Newly arrived aircrew at Heydekrug were interviewed by the camp’s British leader Sergeant James “Dixie” Deans. Stalag Luft VI Heydekrug was a prison camp for N. C.O.’s and therefore had no British Commanding Officer. To overcome this, the prisoners would elect a representative to deal with the Germans.
Due to his natural leadership abilities, the German-speaking Deans was elected Camp Leader or “man of confidence” by his fellow prisoners. Deans was the go-between for the R.A.F. prisoners and the Germans and fought tirelessly for their well-being.
Introducing himself Deans explained the running of the camp and what was expected of Wally. He went on to state that it was the airman’s duty to try to escape to which Wally replied, “It’s taken me two years to get here, I’m staying!” Not all prisoners relished the thought of escaping!
More about James ‘Dixie’ Deans can be read here: http://en.wikipedia.org/wiki/James_’Dixie’_Deans
Wally’s initial stay at Stalag Luft VI Heydekrug turned out to be a short one. On 18th October 1943, he was transported, accompanied by a guard, in an ordinary passenger train 650 miles to Stalag Luft III at Sagan. On arrival, he was billeted in the North Compound. At this time Stalag Luft III was a camp for officers only.
In October of 1943, Stalag Luft III appeared as above. The “lumps’ in the picture are the stumps of pine trees felled in order to build the camp, they were later removed by the prisoners and burnt as fuel.
The German authorities failed to recognize Wally’s commission as confirmation had only been received by the Red Cross and not by the Air Ministry. Consequently, after just two weeks at Stalag Luft III Wally’s captors returned him, again under guard by passenger train to Heydekrug, arriving back there on 4th November 1943 and assigning him to barrack C7.

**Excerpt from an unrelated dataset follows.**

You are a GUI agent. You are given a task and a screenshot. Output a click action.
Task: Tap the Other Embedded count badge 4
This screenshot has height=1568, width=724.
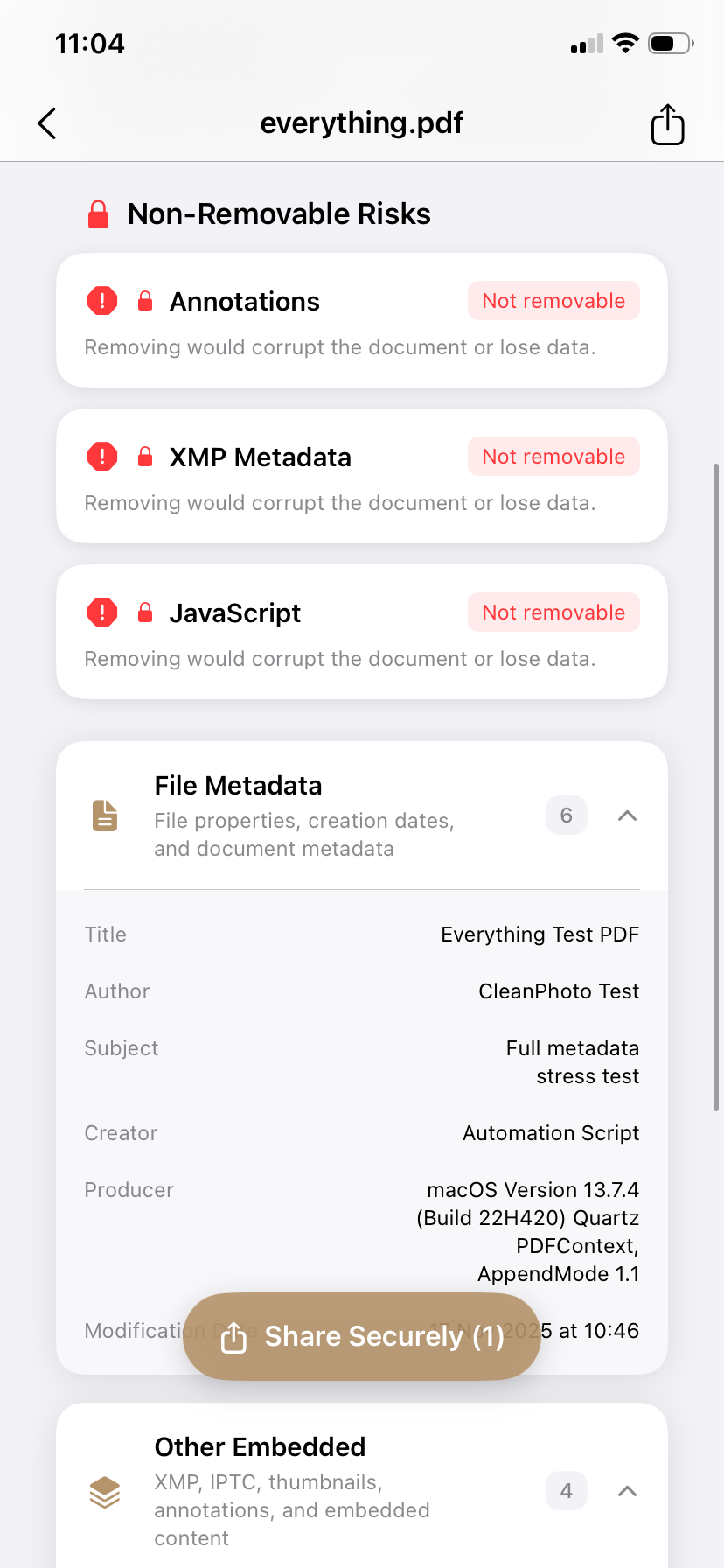[x=567, y=1491]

Each prisoner was allowed to send two letters and four-post cards a month. At the time of his being shot down his wife, Joan was 4 months pregnant. In his letters to Joan, Wally assured her that he was fit and well and getting plenty of food. He told her all of his fellow prisoners were optimistic for an early end to the war.
He discussed their domestic matters, her pregnancy and told her of the arrangements he had made for her to receive an allotment from the Air Ministry, initially £3 per week which was increased to £4 on the birth of their child.
All correspondence passed through the camp’s censors where it was read for embedded messages. Anything written in the letters that the German authority’s deemed unsuitable was blanked out before being forwarded to recipients.
He requested that Joan canvass all of his relatives to send cigarettes and asked her to send him a parcel containing a pipe, hair cream, razor blades, boot polish and pajamas Pajamas being the only clothes the Red Cross did not issue. The parcel took 5 months to arrive.
Wally told Joan of his days playing football, cricket and rugby and of the very good library at the camp. Although in a letter dated 7th April 1944 he wrote “I am playing Rugby on Sunday, I play for a team called the “Tigers,” what a name, we get about one game a week, that is enough as we don’t get enough food to do much more.”
Unknown to Joan the prisoner’s food supplied by the Germans was sparse. It consisted mainly of watered down turnip soup, rye bread, sauerkraut and occasionally horse-meat. Wally and seven other NCOs’ formed a combine for self-preservation. They pooled all of their resources as a group. They would barter and scavenge for food and fuel and share the cooking responsibilities. During the winter of 1943/44, the supply of Red Cross parcels issued to the prisoners was spasmodic. By February 12th Red Cross parcels had begun to arrive which helped to alleviate the prisoner’s situation.
The plight of the Russian prisoners of war in the adjoining compound was far bleaker existence than that of the prisoners in the British compound. Viewed by the Germans as sub-human the Russian prisoners were issued with no Red Cross parcels and were literally worked and starved to death.
After the war, Wally told the story of a disturbance in one of the huts in the Russian compound. The guards sent in two Alsatians dogs to quell the disorder, within minutes the skins of the dogs were thrown from the door of the hut, the Russians would have fed well that night.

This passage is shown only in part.